● Directions:
Give the stretch from the line containing "The height and width of the screenshot is (730, 1240)." through the end of the data as a JSON list of strings, one string per line, leaving out blank lines.

:::::

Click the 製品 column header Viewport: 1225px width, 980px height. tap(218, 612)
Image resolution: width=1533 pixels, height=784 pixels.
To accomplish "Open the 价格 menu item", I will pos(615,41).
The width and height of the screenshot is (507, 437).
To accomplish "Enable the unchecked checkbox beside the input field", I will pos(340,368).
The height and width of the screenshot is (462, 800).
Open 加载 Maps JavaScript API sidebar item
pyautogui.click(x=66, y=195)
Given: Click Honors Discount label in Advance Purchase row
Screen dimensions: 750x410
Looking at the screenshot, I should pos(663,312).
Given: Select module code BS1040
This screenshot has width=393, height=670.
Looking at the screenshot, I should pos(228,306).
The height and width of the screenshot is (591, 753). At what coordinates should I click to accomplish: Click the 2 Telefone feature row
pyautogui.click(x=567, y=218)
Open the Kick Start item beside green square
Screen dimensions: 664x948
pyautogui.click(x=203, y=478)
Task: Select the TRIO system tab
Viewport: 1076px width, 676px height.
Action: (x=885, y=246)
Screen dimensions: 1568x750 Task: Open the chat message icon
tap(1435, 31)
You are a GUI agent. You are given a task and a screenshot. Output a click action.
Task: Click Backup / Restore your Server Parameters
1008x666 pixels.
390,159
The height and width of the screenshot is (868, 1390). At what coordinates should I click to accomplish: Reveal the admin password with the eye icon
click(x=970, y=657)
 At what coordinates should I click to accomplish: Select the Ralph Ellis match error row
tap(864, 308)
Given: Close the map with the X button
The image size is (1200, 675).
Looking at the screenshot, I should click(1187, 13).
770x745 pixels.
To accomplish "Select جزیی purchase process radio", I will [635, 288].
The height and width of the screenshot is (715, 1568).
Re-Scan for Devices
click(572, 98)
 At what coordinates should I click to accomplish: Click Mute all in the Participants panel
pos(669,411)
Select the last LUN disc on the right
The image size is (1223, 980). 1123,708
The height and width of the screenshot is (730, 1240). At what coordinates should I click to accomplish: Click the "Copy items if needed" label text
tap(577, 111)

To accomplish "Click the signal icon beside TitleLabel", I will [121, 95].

:::::

● Result of this exercise:
[
  "The height and width of the screenshot is (730, 1240). At what coordinates should I click to accomplish: Click the \"Copy items if needed\" label text",
  "tap(577, 111)",
  "To accomplish \"Click the signal icon beside TitleLabel\", I will [121, 95]."
]